Task to carry out: Copy out the lines word for word, beginning at the line that contains "Where should I click to: Open the device" and stopping after the line that contains "The width and height of the screenshot is (728, 574).".

Extracted records:

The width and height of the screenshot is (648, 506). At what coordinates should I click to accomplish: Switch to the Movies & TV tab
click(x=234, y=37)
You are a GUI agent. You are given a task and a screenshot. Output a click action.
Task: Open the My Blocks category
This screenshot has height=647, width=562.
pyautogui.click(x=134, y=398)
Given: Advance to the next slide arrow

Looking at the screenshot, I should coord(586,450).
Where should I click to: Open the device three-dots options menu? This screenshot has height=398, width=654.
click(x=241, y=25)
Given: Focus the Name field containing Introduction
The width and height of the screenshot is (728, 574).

---

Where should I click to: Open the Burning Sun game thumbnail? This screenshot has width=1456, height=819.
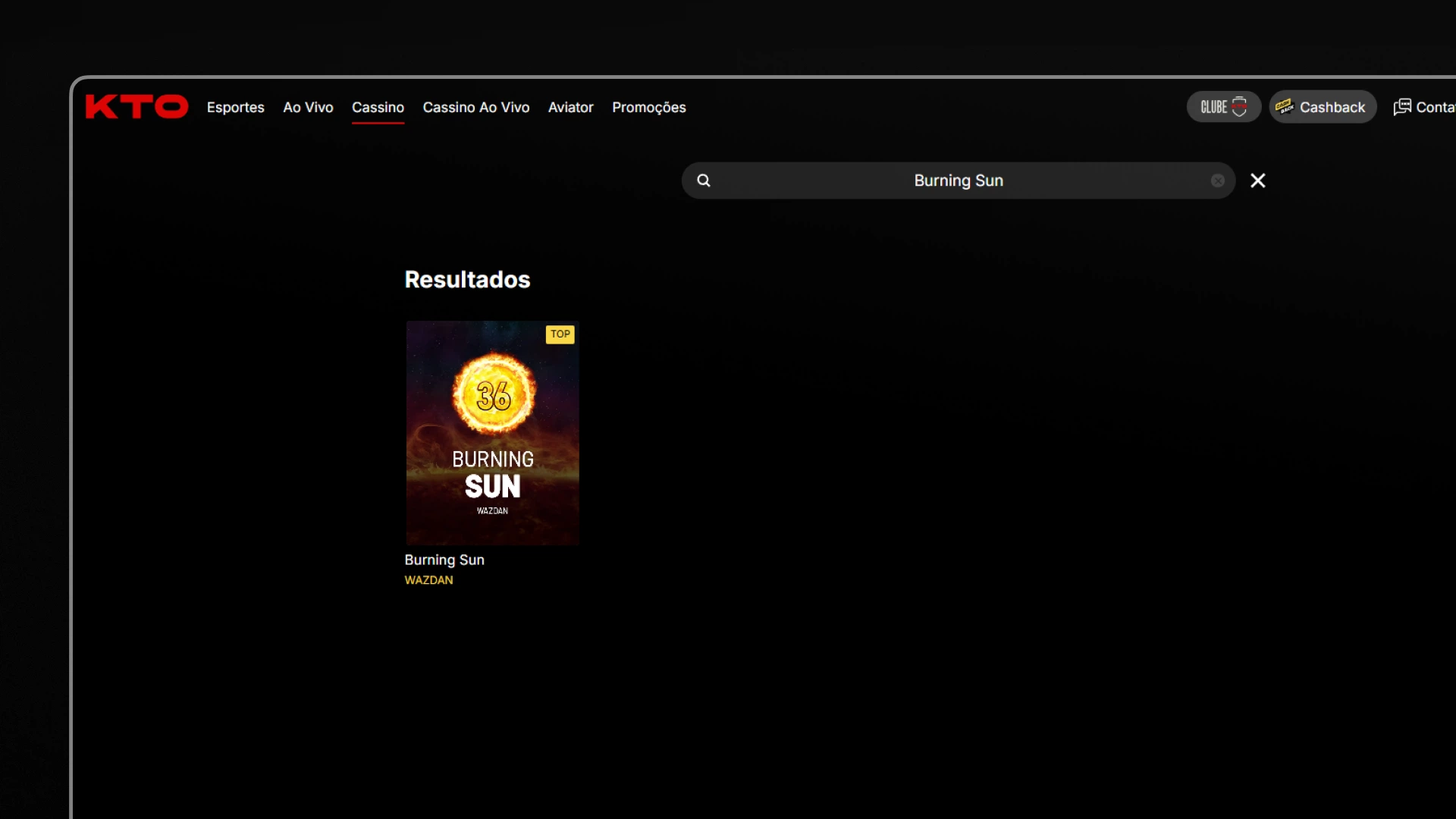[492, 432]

==

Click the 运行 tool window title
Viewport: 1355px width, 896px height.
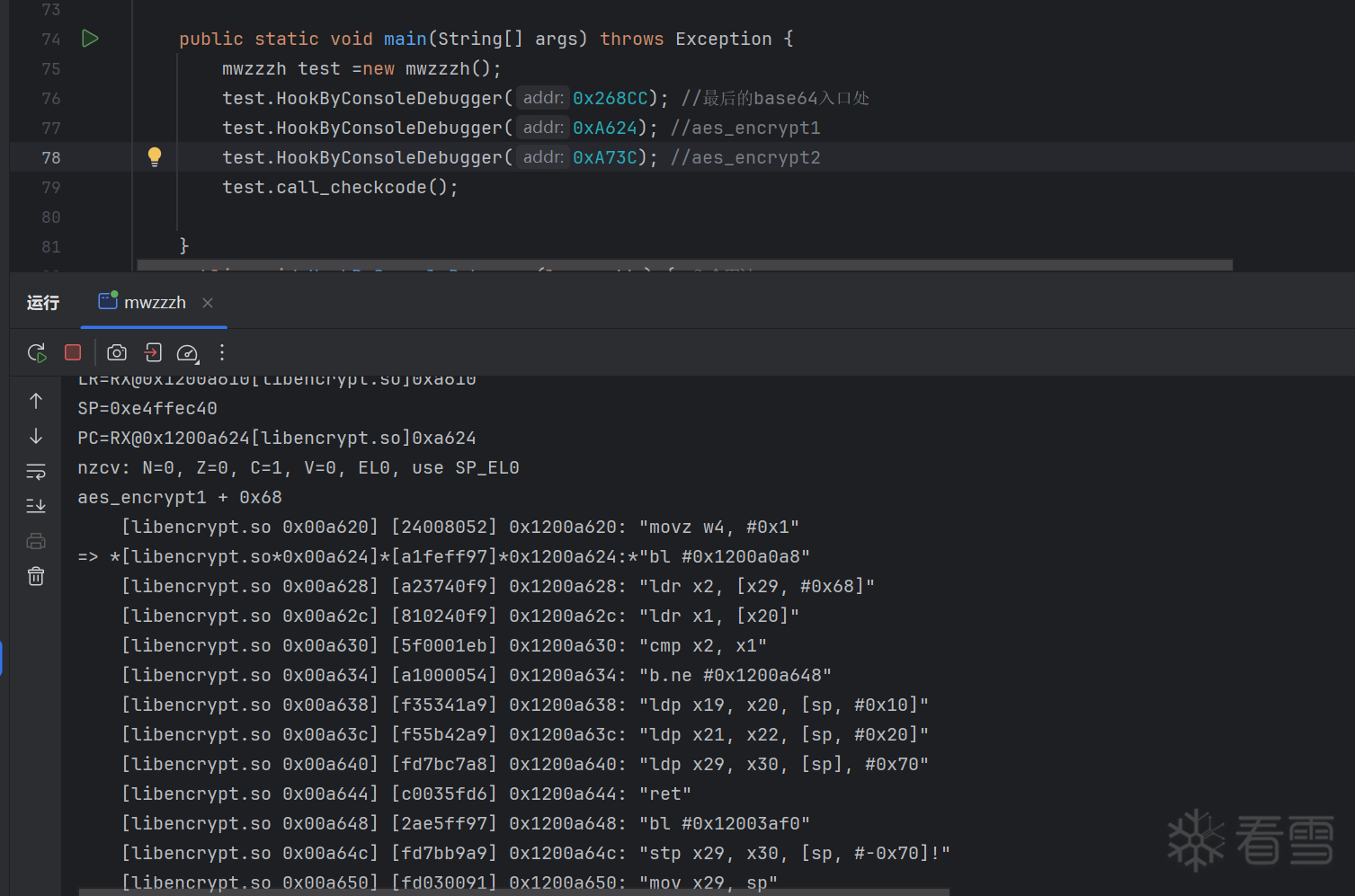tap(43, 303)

Written response:
Where should I click to: Open the device three-dots options menu? This screenshot has height=398, width=654.
click(x=241, y=25)
Given: Focus the Name field containing Introduction
The width and height of the screenshot is (728, 574).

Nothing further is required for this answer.